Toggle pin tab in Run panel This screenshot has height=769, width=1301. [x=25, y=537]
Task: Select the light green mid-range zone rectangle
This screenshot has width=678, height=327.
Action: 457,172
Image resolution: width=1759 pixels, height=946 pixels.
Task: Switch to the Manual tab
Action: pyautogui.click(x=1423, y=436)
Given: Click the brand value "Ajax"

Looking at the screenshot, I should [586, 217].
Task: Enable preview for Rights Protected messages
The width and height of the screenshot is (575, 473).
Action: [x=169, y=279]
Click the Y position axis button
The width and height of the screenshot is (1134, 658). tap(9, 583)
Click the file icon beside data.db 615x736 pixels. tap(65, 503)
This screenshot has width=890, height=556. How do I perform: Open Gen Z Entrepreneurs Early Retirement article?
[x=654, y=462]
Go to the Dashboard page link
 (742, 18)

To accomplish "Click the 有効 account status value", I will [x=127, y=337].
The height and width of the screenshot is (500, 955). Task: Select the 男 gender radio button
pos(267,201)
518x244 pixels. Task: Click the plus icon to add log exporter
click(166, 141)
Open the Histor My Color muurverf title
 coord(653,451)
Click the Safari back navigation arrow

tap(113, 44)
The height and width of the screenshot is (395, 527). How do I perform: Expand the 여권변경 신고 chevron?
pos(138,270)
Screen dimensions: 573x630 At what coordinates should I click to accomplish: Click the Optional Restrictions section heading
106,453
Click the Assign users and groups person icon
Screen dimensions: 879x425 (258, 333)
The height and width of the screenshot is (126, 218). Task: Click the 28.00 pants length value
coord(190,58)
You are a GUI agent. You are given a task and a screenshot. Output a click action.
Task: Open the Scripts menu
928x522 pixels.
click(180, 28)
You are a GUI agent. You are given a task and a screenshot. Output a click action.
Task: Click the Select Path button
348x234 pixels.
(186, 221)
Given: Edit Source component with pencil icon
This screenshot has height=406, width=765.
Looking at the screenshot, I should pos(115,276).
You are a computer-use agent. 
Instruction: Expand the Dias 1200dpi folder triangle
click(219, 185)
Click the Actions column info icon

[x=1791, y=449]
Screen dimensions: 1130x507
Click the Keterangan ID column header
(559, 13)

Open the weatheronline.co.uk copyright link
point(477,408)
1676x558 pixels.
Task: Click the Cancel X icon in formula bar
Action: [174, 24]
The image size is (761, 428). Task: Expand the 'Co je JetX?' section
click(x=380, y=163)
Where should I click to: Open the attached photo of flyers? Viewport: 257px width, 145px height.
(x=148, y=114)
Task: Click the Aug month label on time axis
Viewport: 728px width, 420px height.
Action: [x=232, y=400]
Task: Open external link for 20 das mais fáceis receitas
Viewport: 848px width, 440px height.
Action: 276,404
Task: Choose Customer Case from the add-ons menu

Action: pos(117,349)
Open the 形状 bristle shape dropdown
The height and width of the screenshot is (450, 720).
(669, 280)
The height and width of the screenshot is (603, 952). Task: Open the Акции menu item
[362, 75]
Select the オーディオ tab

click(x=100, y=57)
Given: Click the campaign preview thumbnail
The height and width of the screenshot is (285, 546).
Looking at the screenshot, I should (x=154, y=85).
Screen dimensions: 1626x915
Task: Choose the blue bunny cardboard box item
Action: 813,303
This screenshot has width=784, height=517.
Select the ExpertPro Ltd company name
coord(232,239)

**Exercise:**
Beginning with the line above that contains "Task: Select the light", copy each line exactly up to and including the line that contains "Task: Enable preview", and go no further.

**Reply to the task:**
Task: Select the light green mid-range zone rectangle
This screenshot has width=678, height=327.
Action: 457,172
Image resolution: width=1759 pixels, height=946 pixels.
Task: Switch to the Manual tab
Action: pyautogui.click(x=1423, y=436)
Given: Click the brand value "Ajax"

Looking at the screenshot, I should [586, 217].
Task: Enable preview for Rights Protected messages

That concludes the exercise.